● **Data to examine**
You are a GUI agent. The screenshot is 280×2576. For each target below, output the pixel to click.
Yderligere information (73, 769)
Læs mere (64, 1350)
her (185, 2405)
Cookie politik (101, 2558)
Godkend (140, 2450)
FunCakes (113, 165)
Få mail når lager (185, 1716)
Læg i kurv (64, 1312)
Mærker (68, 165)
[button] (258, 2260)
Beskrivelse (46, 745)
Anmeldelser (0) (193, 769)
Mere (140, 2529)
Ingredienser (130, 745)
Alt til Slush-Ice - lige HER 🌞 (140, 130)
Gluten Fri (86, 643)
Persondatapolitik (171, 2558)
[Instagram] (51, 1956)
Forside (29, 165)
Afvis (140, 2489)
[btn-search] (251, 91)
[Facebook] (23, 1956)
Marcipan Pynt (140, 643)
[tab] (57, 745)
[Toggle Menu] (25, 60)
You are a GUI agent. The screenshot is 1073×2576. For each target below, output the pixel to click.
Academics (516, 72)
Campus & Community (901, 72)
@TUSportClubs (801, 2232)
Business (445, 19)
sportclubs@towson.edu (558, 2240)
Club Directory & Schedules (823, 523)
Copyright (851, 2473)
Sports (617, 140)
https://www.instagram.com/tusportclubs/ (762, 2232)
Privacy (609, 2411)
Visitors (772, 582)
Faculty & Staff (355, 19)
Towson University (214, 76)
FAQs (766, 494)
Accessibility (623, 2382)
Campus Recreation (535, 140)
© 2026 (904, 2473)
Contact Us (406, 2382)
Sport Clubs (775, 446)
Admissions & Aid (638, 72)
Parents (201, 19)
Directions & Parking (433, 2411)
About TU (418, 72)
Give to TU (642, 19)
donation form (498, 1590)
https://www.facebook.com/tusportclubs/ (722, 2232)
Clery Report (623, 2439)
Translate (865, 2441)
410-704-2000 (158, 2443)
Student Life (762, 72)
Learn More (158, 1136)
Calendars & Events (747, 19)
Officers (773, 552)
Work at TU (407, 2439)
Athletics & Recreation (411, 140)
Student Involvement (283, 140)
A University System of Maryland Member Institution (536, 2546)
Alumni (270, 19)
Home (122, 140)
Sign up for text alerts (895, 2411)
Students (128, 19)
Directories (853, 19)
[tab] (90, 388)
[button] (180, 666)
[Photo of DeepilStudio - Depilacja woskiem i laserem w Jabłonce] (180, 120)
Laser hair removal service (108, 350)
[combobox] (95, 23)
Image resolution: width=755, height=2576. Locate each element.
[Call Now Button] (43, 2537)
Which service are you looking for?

● **Exercise prompt**
Using the entries above, work out the number of lines that hold the word "screenshot" and write it with no other words.

● **Answer section**
2